Clinicians should consider aficamten as a first-line monotherapy in appropriate oHCM patients, especially those intolerant or inadequately managed by β-blockers. The comprehensive data set supports guideline updates to reflect this new evidence.
Limitations include the 24-week follow-up period; longer-term safety and durability require ongoing study. Exclusion of patients with atrial fibrillation may limit generalizability.
Future research directions include evaluating aficamten in broader patient populations, combination strategies, and comparative effectiveness against invasive septal reduction therapies.
Conclusion
The MAPLE-HCM randomized trial robustly establishes aficamten monotherapy as superior to metoprolol in improving exercise performance, patient-reported health status, and cardiac hemodynamics in symptomatic obstructive hypertrophic cardiomyopathy. These findings support aficamten’s role as a new first-line therapeutic option that directly targets oHCM pathophysiology with rapid, clinically meaningful benefits.
This advance heralds a new era in pharmacologic management of oHCM, emphasizing precision molecular targeting over nonspecific β-adrenergic blockade, with profound implications for improving patient outcomes and quality of life.
References
- Lewis GD, Garcia-Pavia P, Masri A, et al. Exercise Performance With Aficamten vs Metoprolol in Obstructive Hypertrophic Cardiomyopathy: The MAPLE-HCM Randomized Clinical Trial.
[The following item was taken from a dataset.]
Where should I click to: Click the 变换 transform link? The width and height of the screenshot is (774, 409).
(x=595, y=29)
JAMA Cardiol. 2026 Jun 17. PMID: 42307914.
- Heitner SB, Jacoby DL, Judge DP, et al. Aficamten or Metoprolol Monotherapy for Obstructive Hypertrophic Cardiomyopathy. N Engl J Med. 2025 Sep 11;393(10):949-960. PMID: 40888697.
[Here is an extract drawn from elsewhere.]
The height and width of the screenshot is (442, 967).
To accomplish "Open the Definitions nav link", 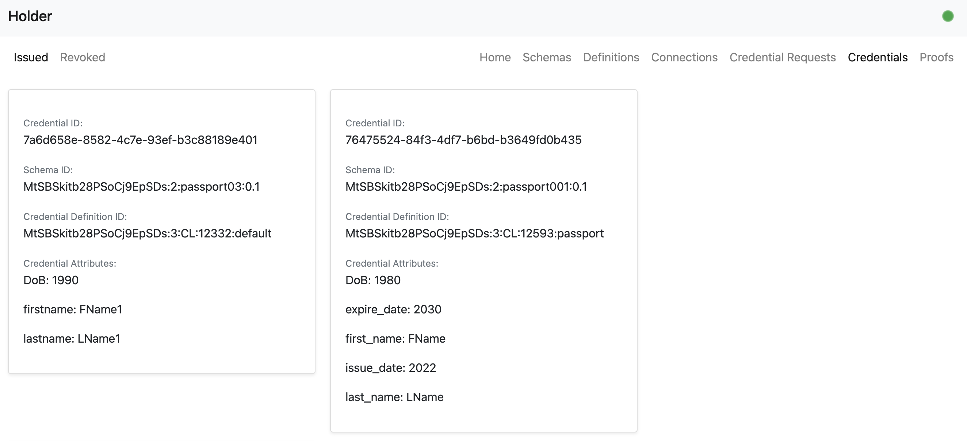I will [x=611, y=57].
- Lewis GD, Masri A, Garcia-Pavia P, et al. Effect of Aficamten vs Metoprolol on Patient-Reported Health Status in Obstructive Hypertrophic Cardiomyopathy. J Am Coll Cardiol. 2026 Mar 3;87(8):1046-1058. PMID: 41493295.
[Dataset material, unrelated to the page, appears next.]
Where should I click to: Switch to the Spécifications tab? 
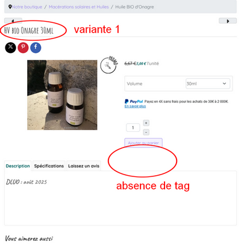49,166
- Lewis GD, Garcia-Pavia P, Masri A, et al. Aficamten in Obstructive Hypertrophic Cardiomyopathy: A Multidomain, Patient-Level Analysis of the MAPLE-HCM Trial. J Am Coll Cardiol. 2026 Mar 3;87(8):1029-1042. PMID: 41348072.
- Masri A, Garcia-Pavia P, Heitner SB, et al. Effect of Aficamten Compared With Metoprolol on Echocardiographic Measures in Symptomatic Obstructive Hypertrophic Cardiomyopathy: MAPLE-HCM. J Am Coll Cardiol. 2025 Dec 16;86(24):2452-2467. PMID: 40932433.